|Title||South Australians, come and help, enlist at once|
|Measurement||sheet: 95.6 x 66.6 cm|
|Maker||Wall, C, South Australian Government, A. Vaughan, Government Printer|
|Place made||Australia: South Australia, Adelaide, Australia: South Australia, Adelaide|
|Date made||22 June 2017|
|Copyright||Copyright expired - public domain|
South Australians, come and help, enlist at once
This South Australian First World War recruitment poster appeals to patriotic sentiments by using the nationally recognised call of 'Coo-ee'. A soldier calls to his fellow countrymen, a pith helmet and fez lie on the battlefield beside him as he holds his rifle up in the air toward the fleeing enemy. The 'Coo-ee!' may have referred to the first use of an advertising device called the recruiting march which began at Gilgandra with 30 men and ended 320 miles away in Sydney with 263. These men were known as the 'Cooees'.

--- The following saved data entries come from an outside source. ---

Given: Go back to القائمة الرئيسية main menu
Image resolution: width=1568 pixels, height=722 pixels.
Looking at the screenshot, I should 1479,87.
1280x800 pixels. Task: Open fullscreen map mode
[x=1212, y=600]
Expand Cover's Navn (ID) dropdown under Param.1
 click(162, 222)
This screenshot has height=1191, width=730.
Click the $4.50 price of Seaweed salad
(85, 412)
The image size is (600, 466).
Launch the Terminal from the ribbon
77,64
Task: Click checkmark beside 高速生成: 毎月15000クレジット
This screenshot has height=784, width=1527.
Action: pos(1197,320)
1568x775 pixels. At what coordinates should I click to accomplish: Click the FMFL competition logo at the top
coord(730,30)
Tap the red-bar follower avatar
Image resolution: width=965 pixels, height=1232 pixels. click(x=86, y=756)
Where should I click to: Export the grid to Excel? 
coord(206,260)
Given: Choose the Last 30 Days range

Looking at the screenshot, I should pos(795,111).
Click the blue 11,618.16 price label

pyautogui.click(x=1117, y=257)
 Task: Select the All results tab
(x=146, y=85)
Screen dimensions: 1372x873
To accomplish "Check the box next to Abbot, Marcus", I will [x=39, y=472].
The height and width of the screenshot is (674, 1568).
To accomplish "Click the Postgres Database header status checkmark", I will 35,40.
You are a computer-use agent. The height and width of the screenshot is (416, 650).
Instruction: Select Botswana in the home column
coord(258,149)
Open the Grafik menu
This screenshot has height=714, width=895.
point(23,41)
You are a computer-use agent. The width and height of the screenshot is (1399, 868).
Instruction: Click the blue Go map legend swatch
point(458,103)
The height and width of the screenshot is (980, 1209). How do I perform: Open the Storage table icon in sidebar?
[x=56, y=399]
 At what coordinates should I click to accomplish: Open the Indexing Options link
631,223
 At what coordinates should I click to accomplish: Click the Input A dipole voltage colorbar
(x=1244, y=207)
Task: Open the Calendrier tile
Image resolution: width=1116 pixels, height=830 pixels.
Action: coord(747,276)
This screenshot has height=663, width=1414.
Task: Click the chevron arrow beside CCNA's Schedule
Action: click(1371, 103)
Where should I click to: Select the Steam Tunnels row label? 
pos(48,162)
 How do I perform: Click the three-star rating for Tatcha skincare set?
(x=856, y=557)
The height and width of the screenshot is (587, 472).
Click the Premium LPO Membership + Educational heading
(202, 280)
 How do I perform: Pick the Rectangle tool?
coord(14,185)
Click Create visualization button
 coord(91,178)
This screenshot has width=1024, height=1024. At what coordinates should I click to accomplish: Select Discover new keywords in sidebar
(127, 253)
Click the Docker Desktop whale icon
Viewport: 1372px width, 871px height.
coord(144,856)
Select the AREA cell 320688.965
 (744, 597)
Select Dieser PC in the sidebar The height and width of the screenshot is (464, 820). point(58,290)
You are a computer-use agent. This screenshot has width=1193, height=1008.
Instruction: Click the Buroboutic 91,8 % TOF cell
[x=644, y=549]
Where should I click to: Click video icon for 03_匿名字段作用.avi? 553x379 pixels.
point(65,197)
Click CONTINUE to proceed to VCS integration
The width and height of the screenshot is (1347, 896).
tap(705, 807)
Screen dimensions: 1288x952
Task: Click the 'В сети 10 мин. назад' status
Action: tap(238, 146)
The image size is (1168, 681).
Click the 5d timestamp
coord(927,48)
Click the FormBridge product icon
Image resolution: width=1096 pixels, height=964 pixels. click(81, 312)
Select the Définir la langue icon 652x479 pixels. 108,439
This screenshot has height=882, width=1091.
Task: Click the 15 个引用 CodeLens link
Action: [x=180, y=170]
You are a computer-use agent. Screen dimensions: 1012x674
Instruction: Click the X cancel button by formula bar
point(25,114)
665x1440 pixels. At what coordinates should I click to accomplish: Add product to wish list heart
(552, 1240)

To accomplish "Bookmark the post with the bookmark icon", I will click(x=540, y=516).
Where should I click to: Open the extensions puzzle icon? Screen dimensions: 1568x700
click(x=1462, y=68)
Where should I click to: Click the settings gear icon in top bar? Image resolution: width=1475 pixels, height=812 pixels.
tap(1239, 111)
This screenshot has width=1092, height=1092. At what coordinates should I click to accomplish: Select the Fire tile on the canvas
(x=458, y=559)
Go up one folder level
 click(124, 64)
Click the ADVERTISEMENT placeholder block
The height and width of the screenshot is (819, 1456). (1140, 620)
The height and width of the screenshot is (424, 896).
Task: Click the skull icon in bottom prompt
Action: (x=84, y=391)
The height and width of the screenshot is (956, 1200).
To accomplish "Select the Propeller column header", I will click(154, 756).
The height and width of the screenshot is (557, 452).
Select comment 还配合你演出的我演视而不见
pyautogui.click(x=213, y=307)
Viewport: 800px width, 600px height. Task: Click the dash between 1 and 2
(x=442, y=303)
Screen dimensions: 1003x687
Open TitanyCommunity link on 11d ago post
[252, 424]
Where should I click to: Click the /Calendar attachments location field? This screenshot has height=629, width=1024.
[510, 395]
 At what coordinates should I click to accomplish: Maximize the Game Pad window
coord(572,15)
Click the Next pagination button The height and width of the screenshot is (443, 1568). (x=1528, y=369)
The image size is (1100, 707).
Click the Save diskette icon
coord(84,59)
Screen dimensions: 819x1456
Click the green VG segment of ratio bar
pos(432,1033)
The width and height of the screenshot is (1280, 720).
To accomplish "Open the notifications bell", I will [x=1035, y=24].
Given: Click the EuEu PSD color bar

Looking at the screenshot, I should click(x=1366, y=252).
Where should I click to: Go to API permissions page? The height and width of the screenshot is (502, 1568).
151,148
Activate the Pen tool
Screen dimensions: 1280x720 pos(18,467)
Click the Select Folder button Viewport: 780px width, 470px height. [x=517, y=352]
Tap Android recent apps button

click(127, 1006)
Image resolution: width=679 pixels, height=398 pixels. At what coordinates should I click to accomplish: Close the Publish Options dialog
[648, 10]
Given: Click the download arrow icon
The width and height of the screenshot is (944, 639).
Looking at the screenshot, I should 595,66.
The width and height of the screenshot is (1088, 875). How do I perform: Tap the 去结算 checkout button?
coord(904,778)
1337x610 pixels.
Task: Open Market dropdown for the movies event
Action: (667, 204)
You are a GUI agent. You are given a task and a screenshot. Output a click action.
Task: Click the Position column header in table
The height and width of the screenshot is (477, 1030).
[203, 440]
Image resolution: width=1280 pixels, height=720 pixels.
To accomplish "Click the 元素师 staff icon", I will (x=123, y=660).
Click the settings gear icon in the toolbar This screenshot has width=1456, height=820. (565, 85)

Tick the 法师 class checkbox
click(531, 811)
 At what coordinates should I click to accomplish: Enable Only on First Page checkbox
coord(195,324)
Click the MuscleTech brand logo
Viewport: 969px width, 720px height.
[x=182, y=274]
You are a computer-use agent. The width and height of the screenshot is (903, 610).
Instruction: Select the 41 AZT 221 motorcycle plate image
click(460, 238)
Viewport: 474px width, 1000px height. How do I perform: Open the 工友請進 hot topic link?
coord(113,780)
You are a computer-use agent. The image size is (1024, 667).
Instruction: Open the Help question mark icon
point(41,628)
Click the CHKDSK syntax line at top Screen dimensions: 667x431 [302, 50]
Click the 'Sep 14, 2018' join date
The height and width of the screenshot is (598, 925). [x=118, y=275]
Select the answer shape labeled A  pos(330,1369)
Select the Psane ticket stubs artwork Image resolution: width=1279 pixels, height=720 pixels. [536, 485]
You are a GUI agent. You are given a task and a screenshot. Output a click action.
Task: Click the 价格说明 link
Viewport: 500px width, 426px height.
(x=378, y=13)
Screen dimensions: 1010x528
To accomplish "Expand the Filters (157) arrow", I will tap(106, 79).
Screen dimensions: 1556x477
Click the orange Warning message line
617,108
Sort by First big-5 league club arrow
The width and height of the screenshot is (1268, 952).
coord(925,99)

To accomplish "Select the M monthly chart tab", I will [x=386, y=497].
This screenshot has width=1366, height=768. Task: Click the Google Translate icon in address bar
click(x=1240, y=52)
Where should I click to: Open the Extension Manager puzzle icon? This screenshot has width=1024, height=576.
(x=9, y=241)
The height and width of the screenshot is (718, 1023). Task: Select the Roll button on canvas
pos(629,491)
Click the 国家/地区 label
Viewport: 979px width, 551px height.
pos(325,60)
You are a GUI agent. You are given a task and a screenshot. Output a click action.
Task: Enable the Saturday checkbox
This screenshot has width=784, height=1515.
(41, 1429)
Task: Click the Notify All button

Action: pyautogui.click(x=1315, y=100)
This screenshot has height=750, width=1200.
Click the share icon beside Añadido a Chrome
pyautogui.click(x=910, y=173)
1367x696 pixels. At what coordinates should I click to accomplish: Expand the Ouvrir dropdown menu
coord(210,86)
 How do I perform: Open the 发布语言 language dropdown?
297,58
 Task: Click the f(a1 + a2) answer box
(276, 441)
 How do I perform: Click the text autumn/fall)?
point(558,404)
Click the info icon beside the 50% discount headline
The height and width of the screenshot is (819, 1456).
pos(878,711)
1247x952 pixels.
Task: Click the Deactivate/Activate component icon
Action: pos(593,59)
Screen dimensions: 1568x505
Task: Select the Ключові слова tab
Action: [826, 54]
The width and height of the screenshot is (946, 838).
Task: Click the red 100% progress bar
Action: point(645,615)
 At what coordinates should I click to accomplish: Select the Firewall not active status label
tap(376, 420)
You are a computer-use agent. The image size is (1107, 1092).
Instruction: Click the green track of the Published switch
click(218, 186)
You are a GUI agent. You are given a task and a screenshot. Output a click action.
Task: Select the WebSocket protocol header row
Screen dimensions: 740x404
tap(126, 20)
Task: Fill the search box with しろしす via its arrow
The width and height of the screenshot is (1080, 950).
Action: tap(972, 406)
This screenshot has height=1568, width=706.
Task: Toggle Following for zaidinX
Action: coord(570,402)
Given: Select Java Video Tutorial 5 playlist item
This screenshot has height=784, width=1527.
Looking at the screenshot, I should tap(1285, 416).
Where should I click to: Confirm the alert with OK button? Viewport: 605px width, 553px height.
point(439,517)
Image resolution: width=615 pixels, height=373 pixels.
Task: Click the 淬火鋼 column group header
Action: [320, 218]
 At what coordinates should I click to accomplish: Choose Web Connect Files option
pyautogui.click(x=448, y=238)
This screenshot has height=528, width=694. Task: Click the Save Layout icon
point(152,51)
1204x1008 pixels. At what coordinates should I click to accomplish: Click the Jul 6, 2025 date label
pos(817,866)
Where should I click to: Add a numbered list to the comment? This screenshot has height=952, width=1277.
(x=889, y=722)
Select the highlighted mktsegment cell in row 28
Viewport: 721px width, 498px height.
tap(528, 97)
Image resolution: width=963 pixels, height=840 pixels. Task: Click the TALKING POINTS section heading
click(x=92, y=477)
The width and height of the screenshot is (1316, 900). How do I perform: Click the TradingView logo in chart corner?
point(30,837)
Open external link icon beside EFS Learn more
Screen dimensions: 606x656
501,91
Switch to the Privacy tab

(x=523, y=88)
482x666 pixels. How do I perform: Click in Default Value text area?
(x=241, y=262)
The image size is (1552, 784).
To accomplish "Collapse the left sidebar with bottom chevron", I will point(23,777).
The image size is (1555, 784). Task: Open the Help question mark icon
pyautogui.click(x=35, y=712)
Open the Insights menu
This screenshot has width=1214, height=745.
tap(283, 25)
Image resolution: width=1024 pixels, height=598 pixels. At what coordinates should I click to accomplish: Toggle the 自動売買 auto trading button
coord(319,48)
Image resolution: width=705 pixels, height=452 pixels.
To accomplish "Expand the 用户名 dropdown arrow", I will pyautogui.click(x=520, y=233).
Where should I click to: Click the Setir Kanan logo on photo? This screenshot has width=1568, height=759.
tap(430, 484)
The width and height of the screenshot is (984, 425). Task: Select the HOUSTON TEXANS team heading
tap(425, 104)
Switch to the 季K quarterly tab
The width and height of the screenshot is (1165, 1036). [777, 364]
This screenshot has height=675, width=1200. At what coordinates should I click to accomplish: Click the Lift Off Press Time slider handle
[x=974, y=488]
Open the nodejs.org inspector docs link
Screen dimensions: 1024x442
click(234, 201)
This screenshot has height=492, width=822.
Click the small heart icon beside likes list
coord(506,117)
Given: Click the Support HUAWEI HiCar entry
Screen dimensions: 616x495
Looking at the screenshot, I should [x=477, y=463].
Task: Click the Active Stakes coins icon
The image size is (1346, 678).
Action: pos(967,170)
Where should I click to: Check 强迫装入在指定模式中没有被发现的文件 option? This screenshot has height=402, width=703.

Recruitment posters were in abundant supply in Australia throughout the First World War. Australia relied solely on voluntary recruits to serve in the AIF. Compulsory military service, or conscription, for eligible men was in force in Australia from 1911, however, these forces were for home defence and could not be used to serve in a war overseas. Following the initial rush of men to recruit in 1914, enrolments dropped, leaving federal and state governments to devise sophisticated campaigns to boost numbers.